| PROBLEM DETAILS |
Starting at the line that contains "Given: Click the 刷新 refresh button", reproduce every line through the end of the entries below, with no pictures in the copy.

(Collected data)
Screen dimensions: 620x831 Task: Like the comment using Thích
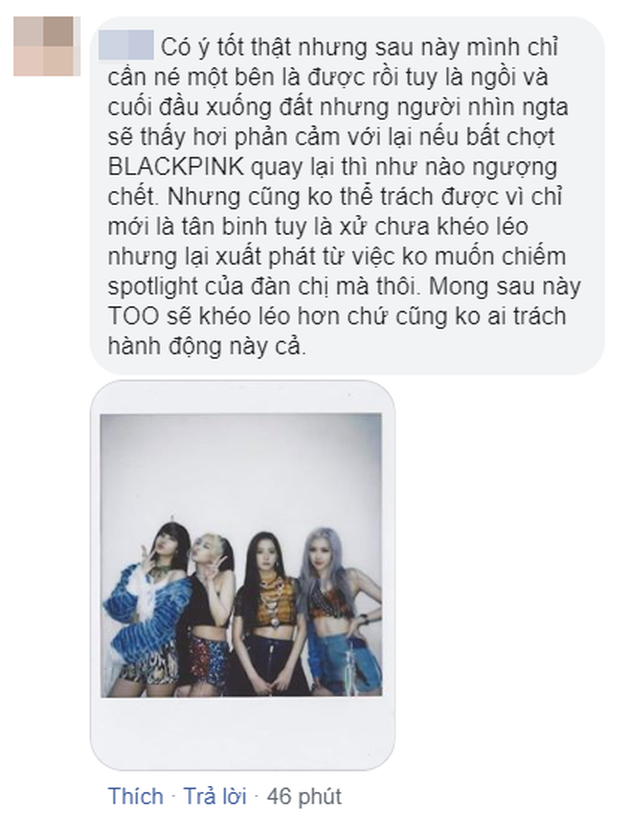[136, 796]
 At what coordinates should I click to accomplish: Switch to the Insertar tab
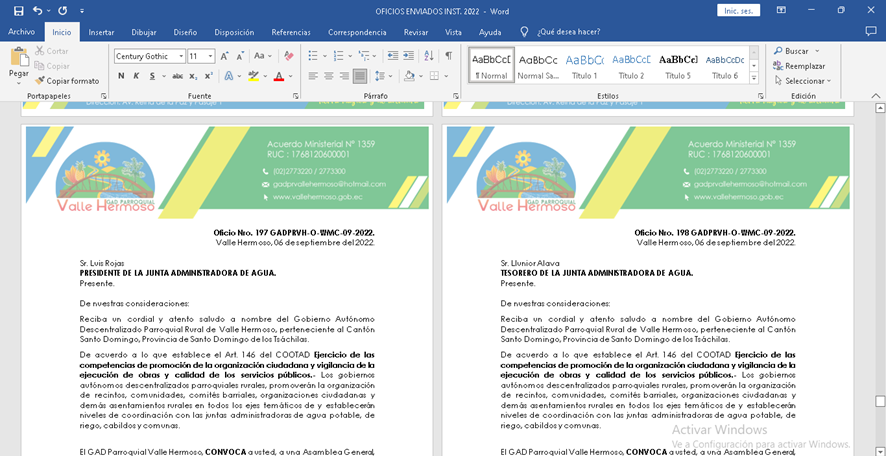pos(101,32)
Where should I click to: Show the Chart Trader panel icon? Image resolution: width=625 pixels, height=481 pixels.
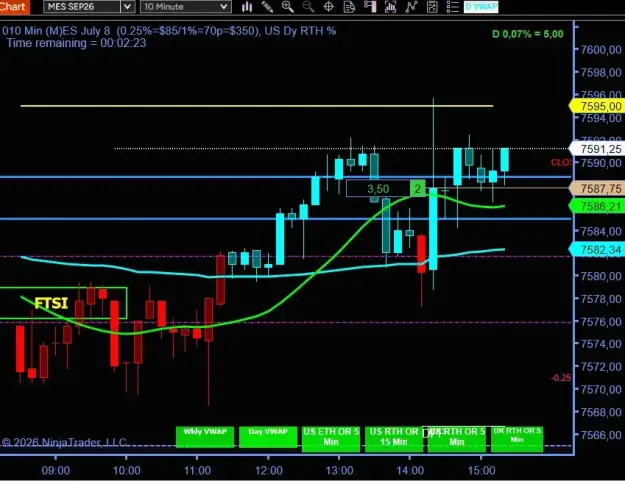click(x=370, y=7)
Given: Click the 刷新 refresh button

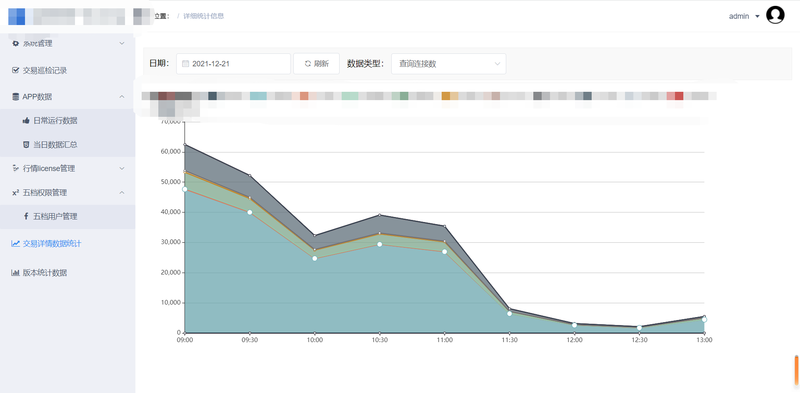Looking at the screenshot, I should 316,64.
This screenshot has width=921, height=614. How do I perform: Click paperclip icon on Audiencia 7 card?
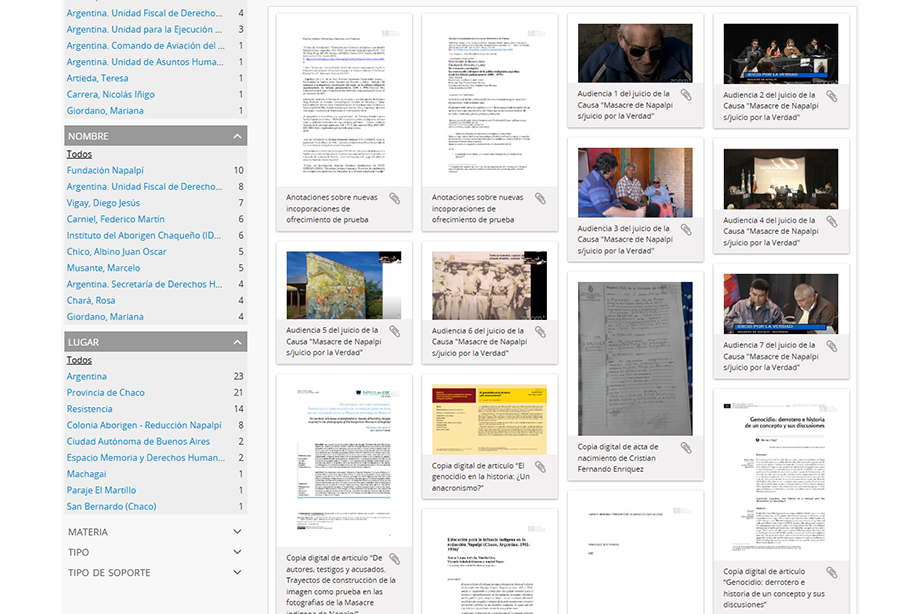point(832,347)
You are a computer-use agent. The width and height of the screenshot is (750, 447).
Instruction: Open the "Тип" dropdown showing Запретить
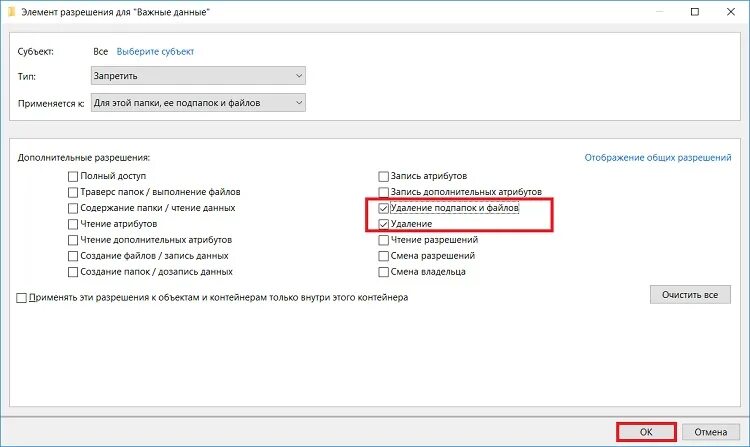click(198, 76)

| OUTPUT |
Given: Click the 刷新 refresh button

Looking at the screenshot, I should 316,64.
This screenshot has width=921, height=614. How do I perform: Click paperclip icon on Audiencia 7 card?
point(832,347)
You are a computer-use agent. The width and height of the screenshot is (750, 447).
Instruction: Open the "Тип" dropdown showing Запретить
click(198, 76)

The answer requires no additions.